### To do
Please keep the pictures out and write out exactly the lines from the first in the data below through the one containing "Task: Click the light", both included.

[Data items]
* * * * *
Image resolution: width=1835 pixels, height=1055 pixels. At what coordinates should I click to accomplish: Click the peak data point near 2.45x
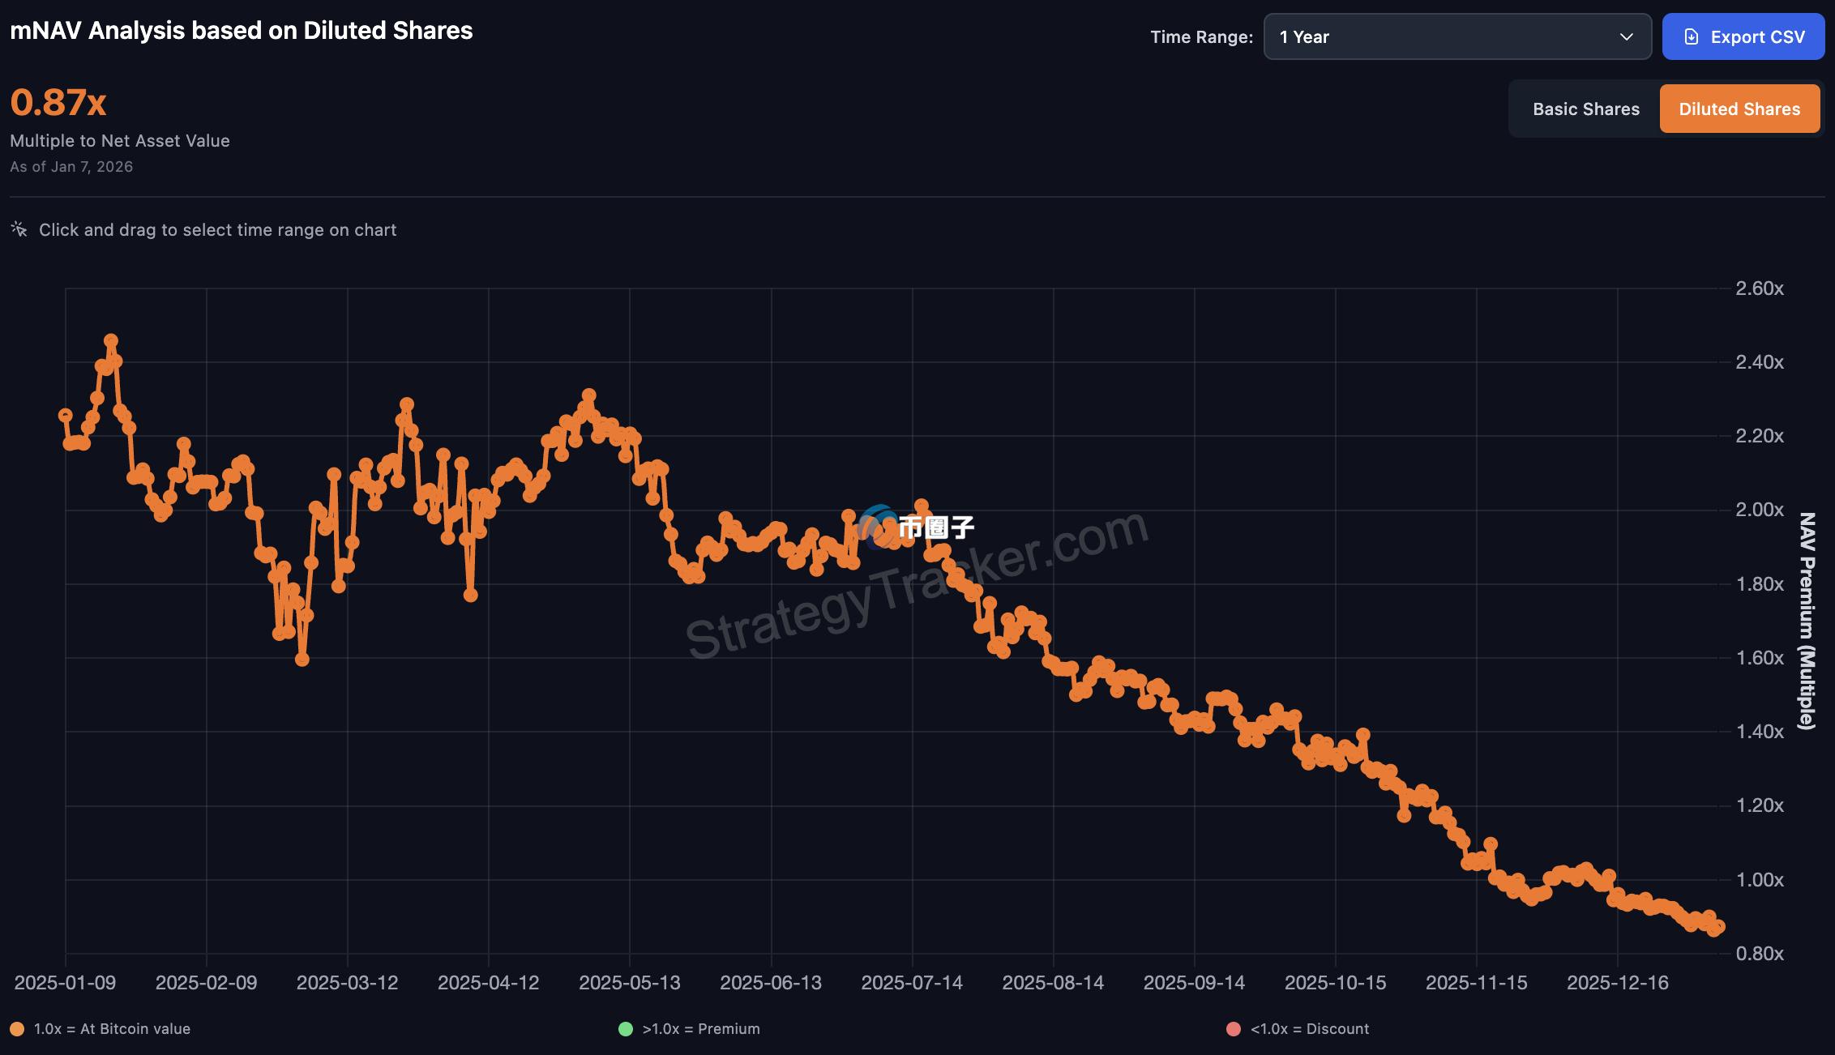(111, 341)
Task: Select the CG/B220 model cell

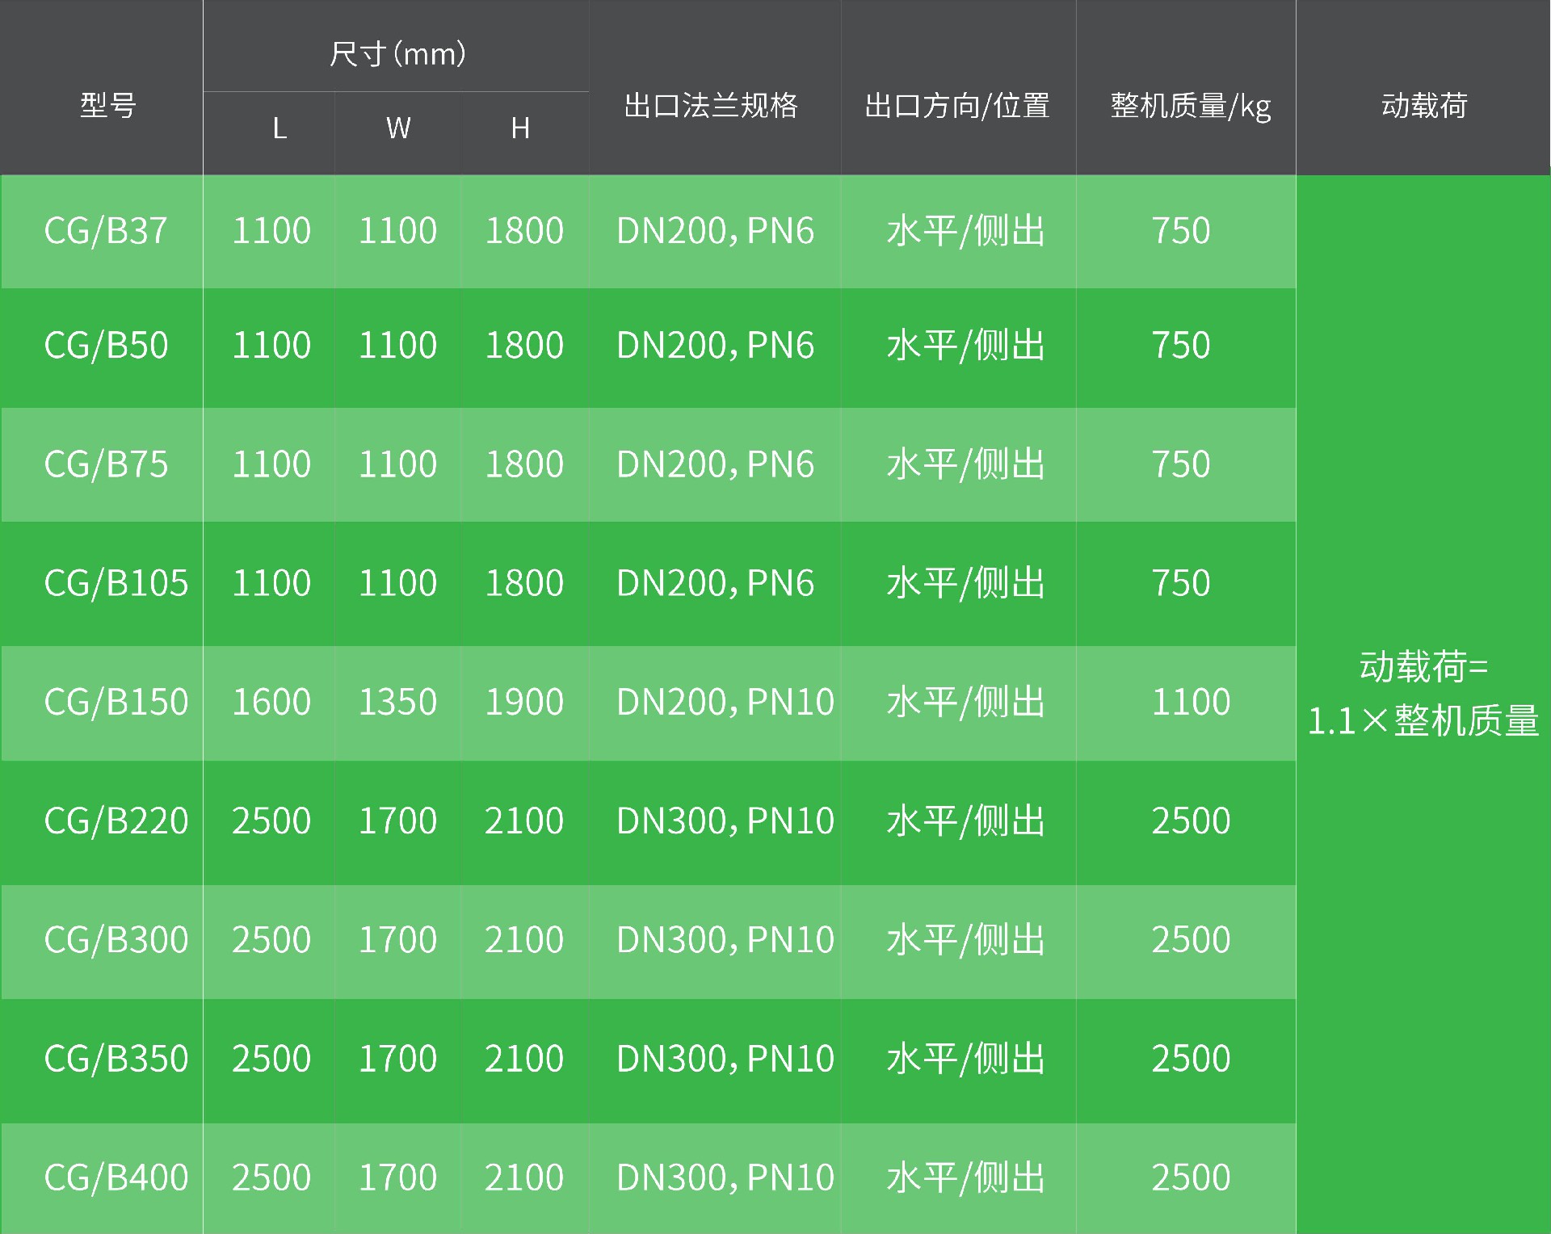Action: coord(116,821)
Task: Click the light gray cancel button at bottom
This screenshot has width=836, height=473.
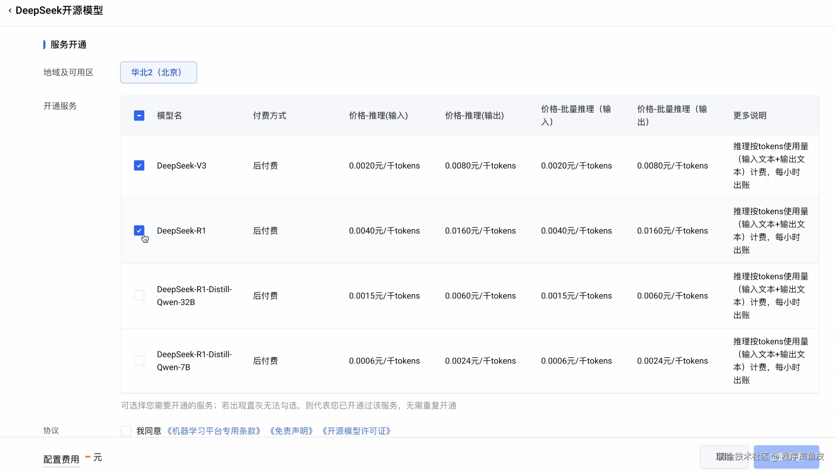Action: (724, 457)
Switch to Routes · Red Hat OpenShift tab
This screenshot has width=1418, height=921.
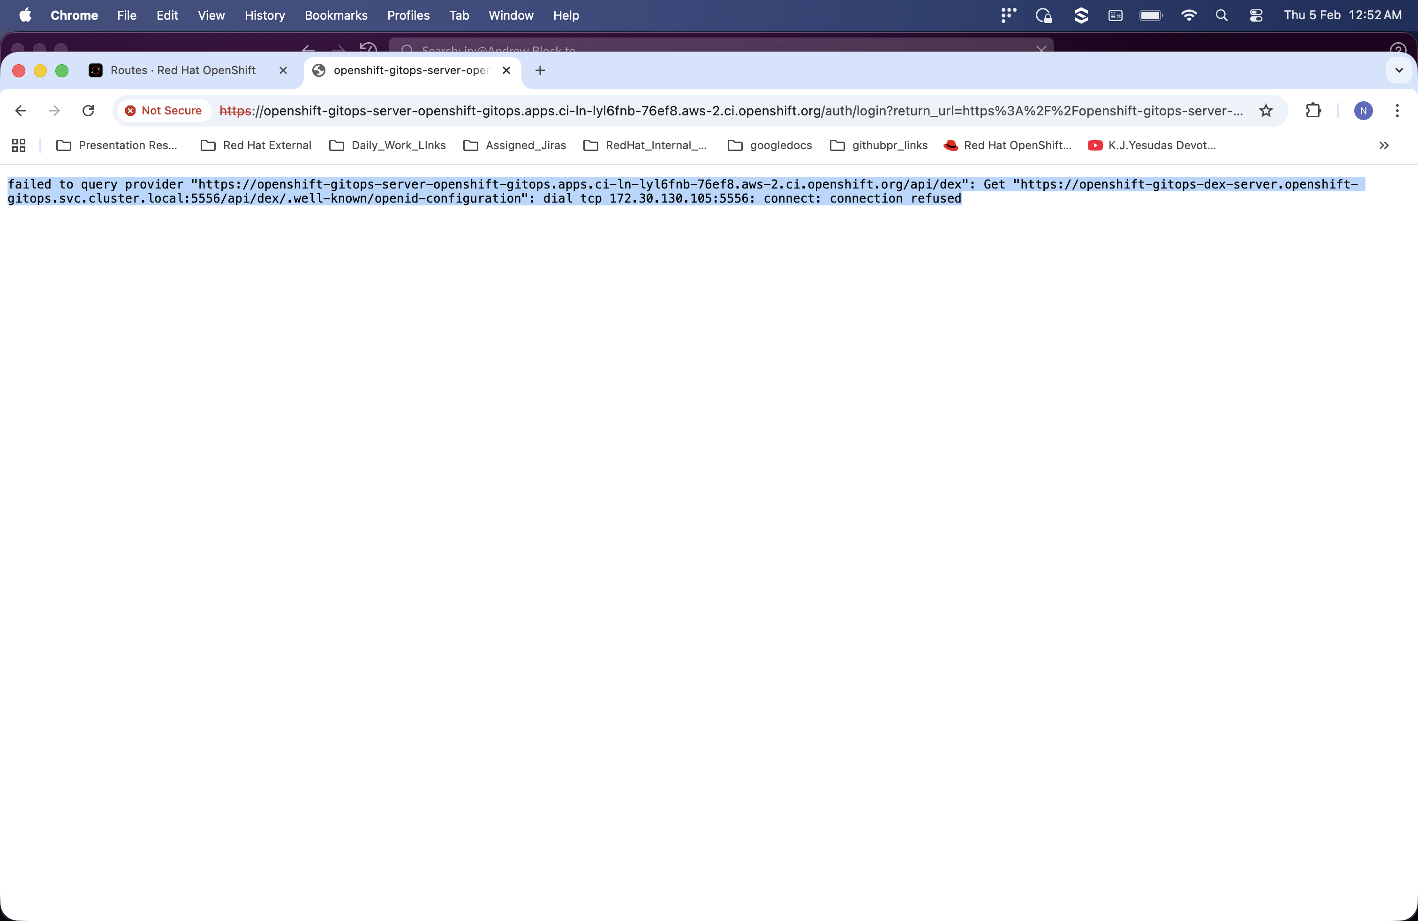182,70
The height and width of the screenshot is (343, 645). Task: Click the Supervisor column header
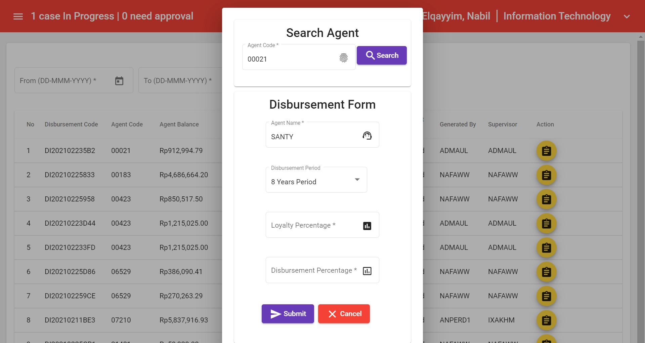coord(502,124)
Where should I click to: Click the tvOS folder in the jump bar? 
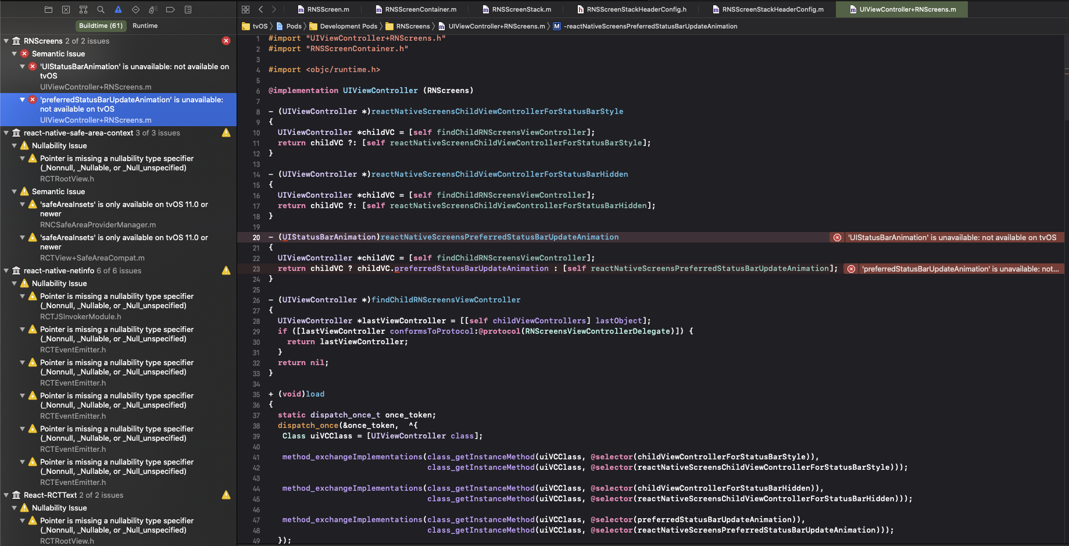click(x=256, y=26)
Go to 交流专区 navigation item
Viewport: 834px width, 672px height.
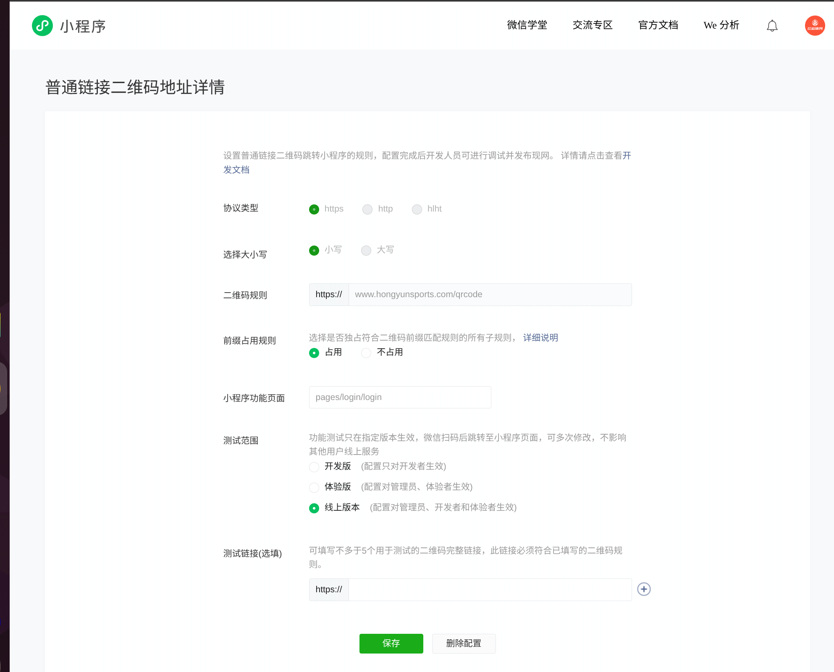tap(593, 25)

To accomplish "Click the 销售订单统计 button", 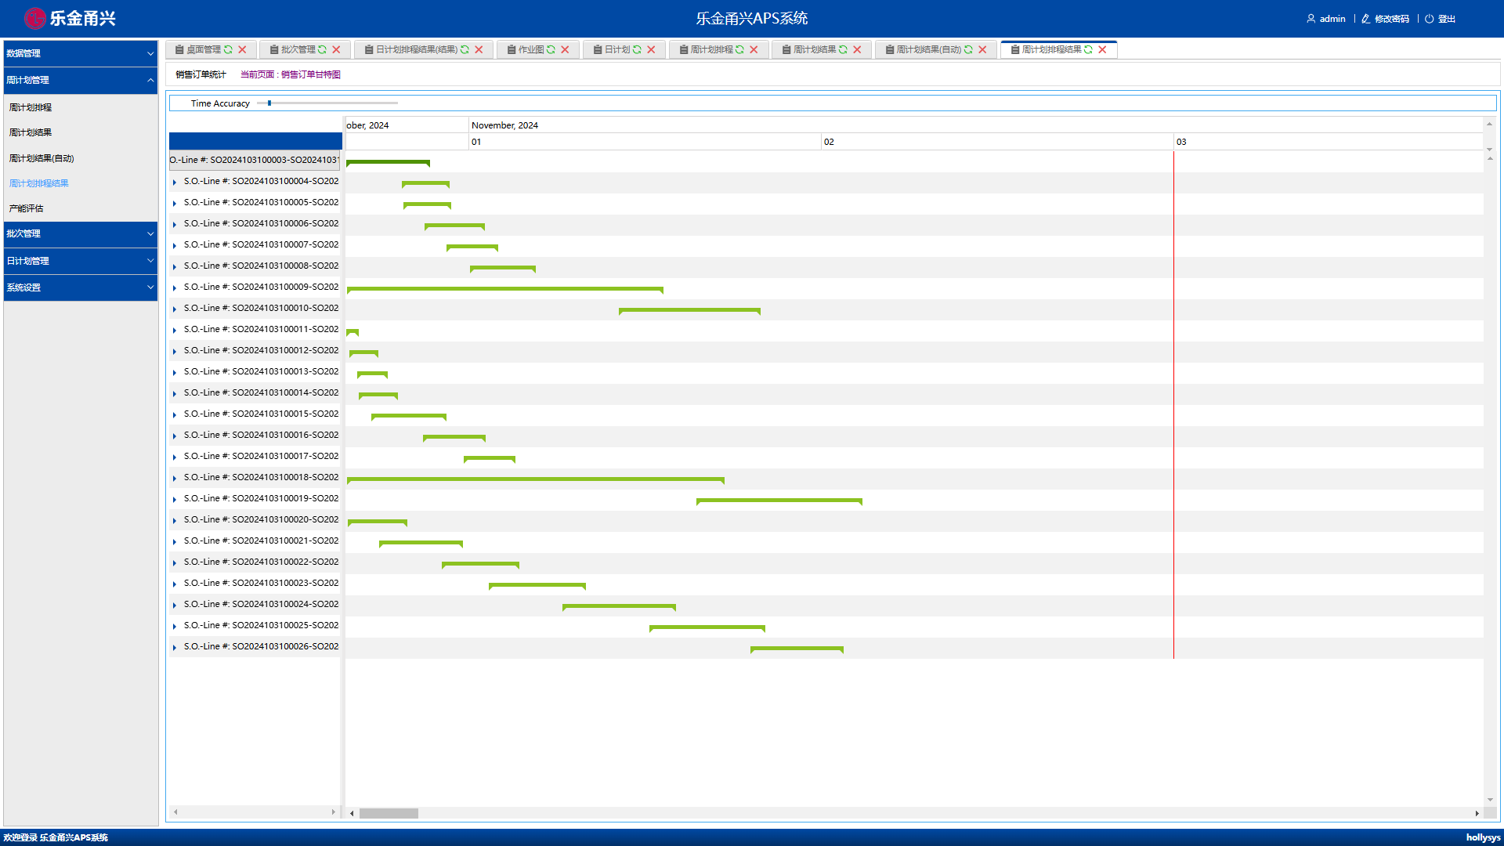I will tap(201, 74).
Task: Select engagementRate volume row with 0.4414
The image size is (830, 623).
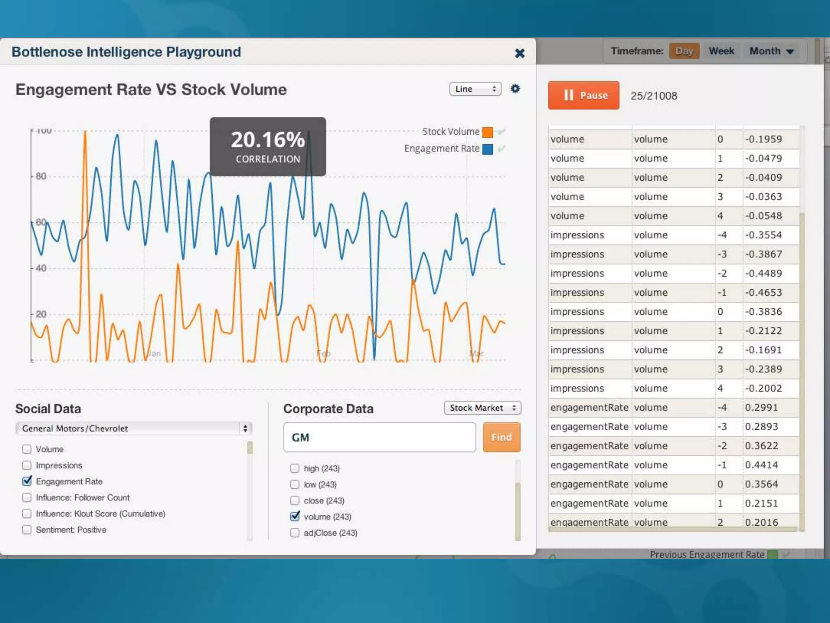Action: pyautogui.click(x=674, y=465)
* * * * *
### The completed task
Image resolution: width=1835 pixels, height=1055 pixels. At what coordinates should I click to accomplish: Click the peak data point near 2.45x
(111, 341)
Task: Select the CG/B220 model cell

Action: coord(116,821)
Task: Click the light gray cancel button at bottom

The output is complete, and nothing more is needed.